* BEGIN Information supplied *
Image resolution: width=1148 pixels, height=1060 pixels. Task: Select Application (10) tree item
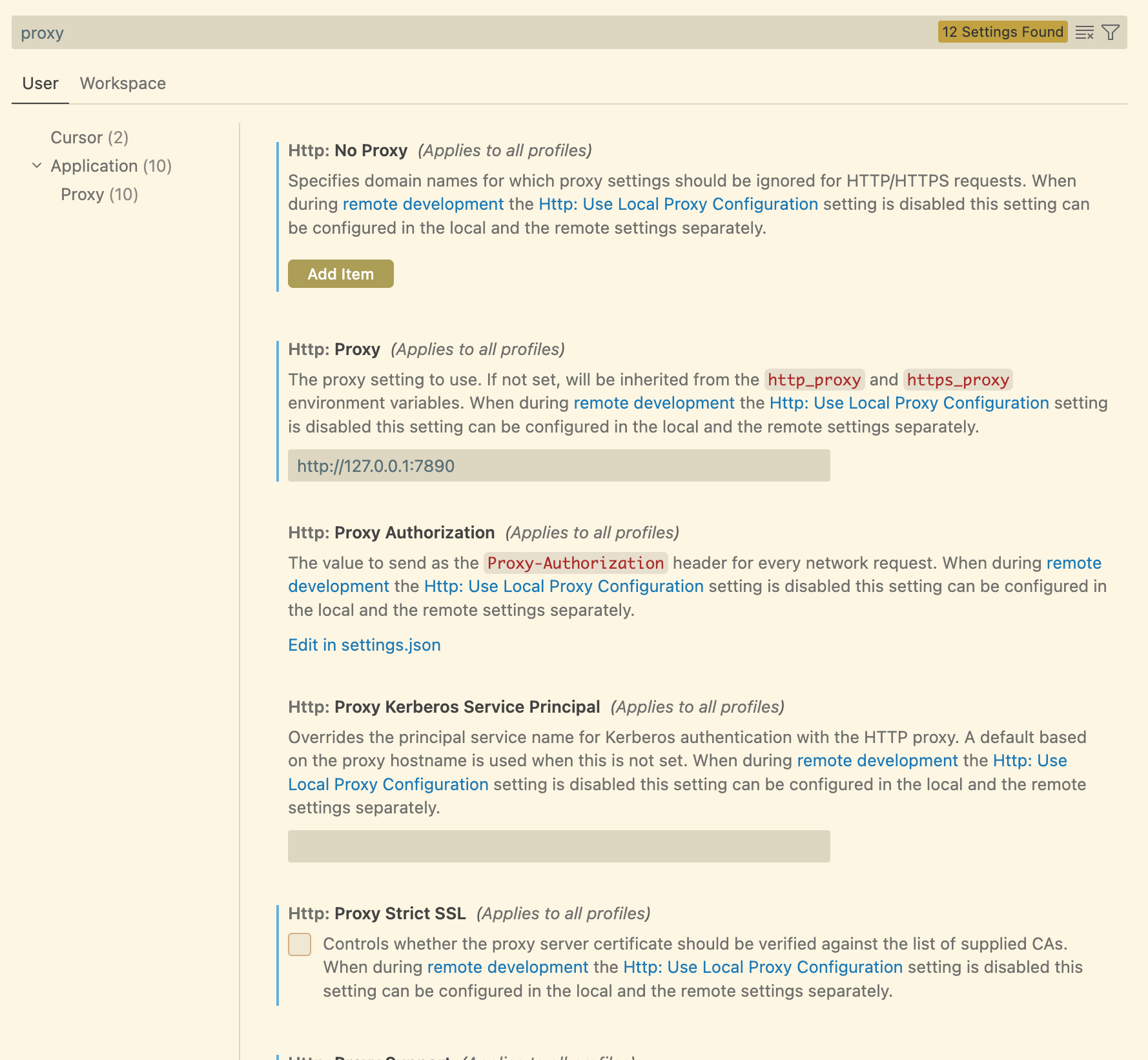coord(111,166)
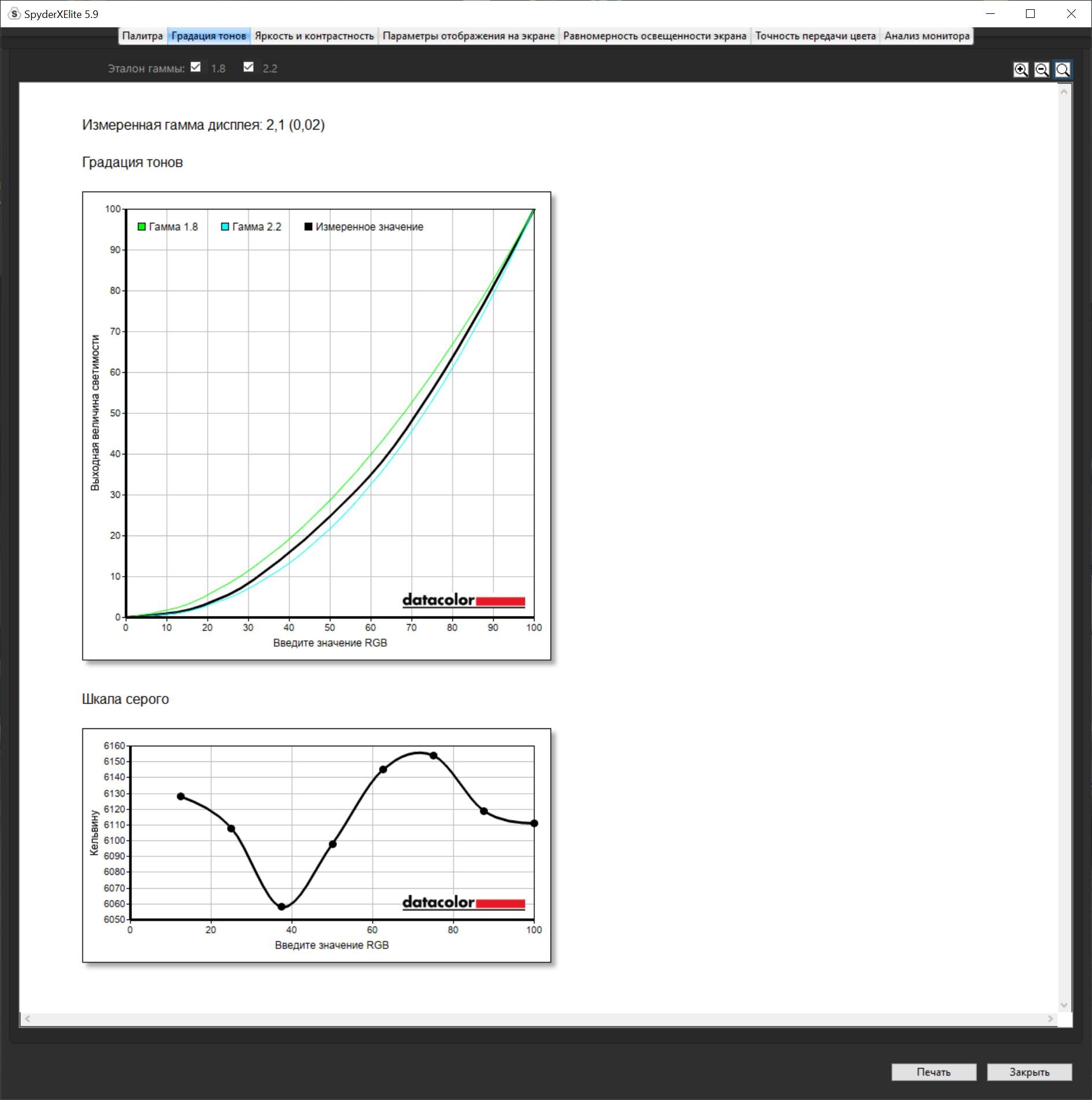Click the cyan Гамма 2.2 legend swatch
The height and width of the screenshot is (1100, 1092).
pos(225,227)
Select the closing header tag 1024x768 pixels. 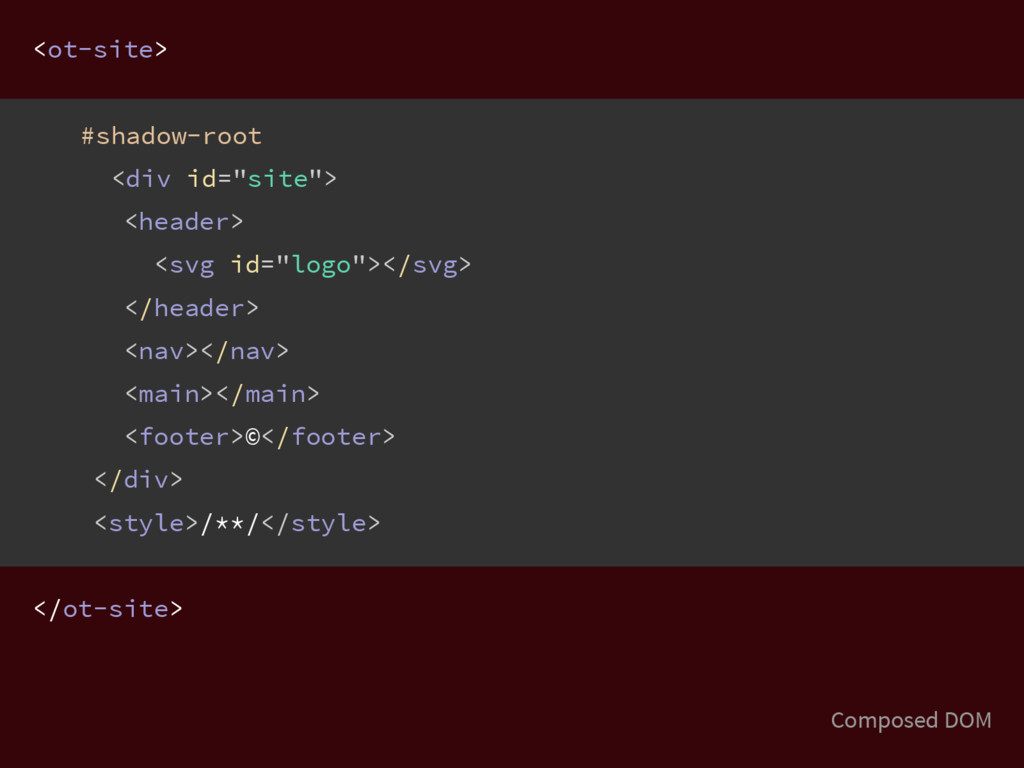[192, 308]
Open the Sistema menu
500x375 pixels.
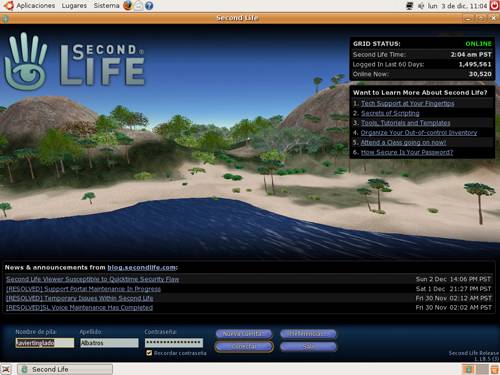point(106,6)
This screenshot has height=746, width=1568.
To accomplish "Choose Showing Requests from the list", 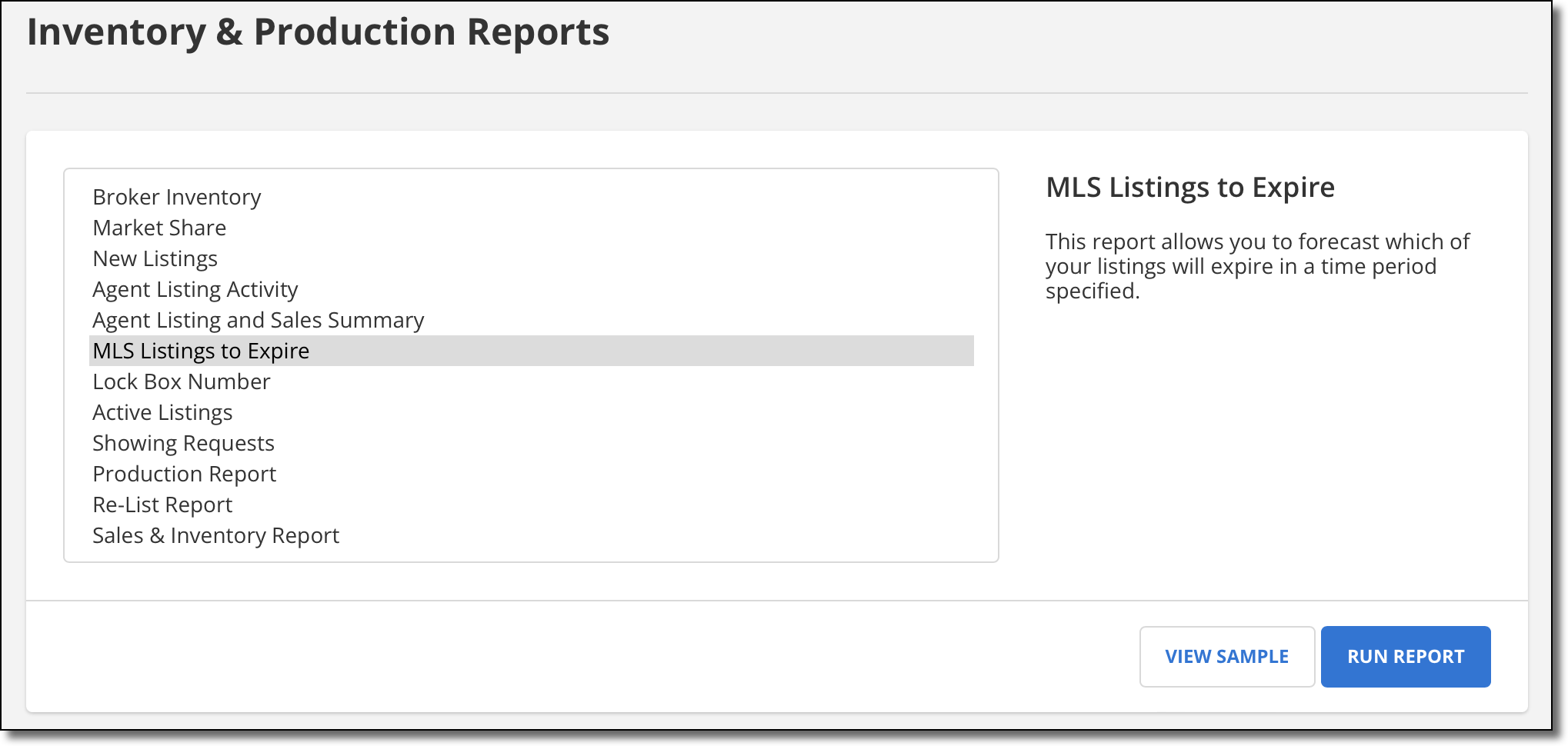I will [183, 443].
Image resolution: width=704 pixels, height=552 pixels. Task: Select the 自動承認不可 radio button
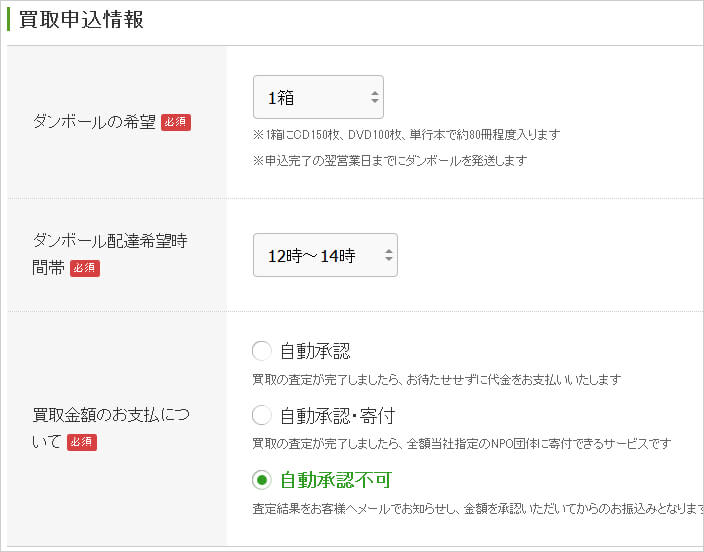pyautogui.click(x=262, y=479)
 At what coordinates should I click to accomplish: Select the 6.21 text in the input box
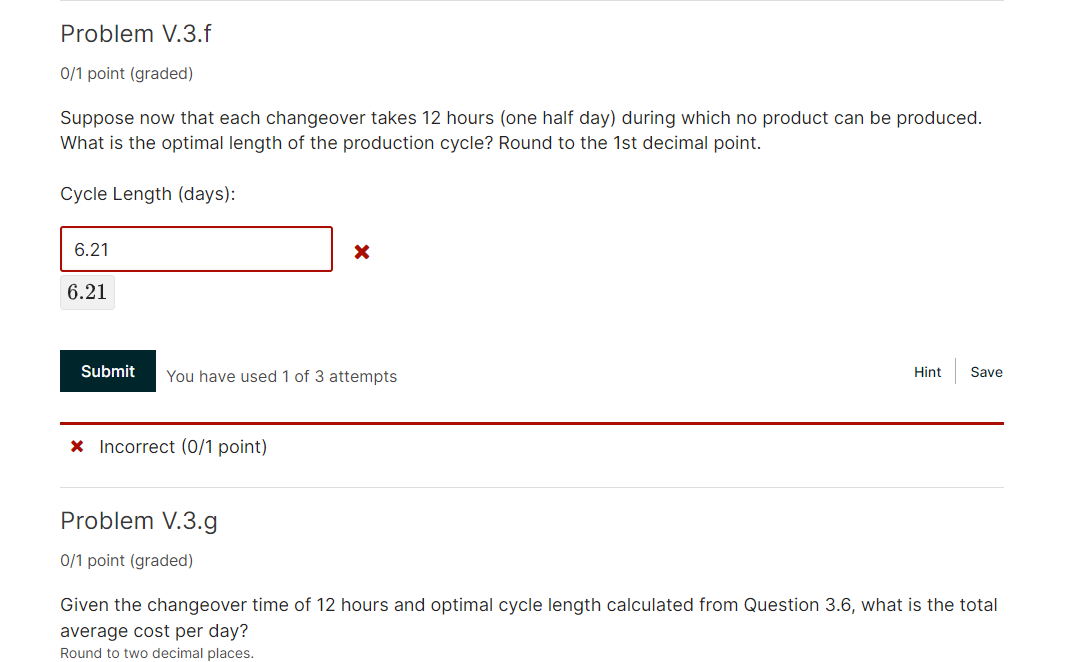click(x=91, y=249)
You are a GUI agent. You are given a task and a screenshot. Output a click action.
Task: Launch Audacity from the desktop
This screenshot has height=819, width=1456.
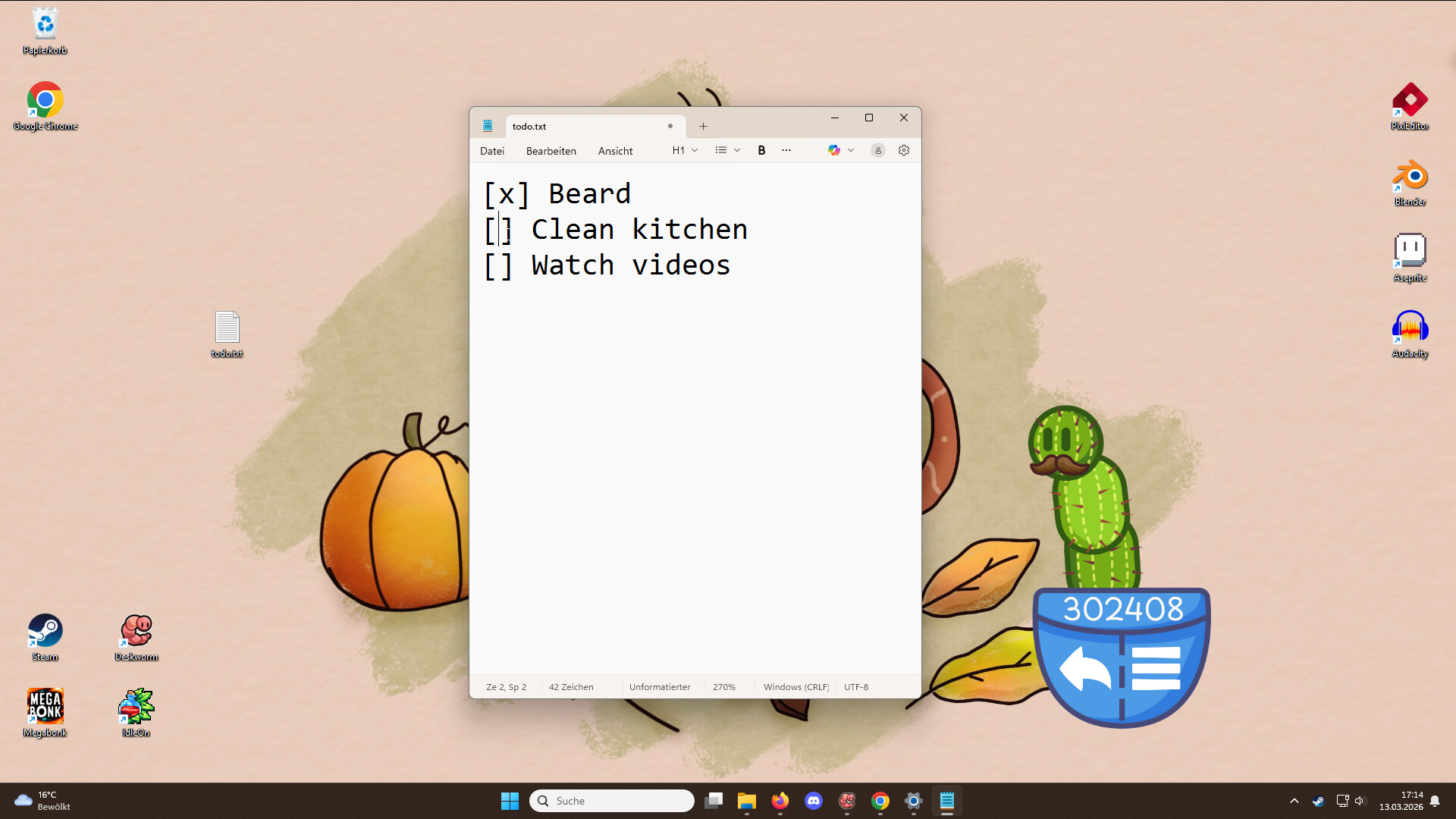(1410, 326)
* END Information supplied *
> **Brief**: Rewrite the lines from the one containing "Image resolution: width=704" through the last line, swapping "screenshot" for "screen capture" and leaving out the pictures.

> **Result for this exercise**:
Image resolution: width=704 pixels, height=552 pixels. Task: Select the 自動承認不可 radio button
pyautogui.click(x=262, y=479)
 At what coordinates should I click to accomplish: Select the 6.21 text in the input box
click(x=91, y=249)
You are a GUI agent. You are given a task and a screen capture. Output a click action.
Task: Launch Audacity from the desktop
This screen capture has height=819, width=1456.
(1410, 326)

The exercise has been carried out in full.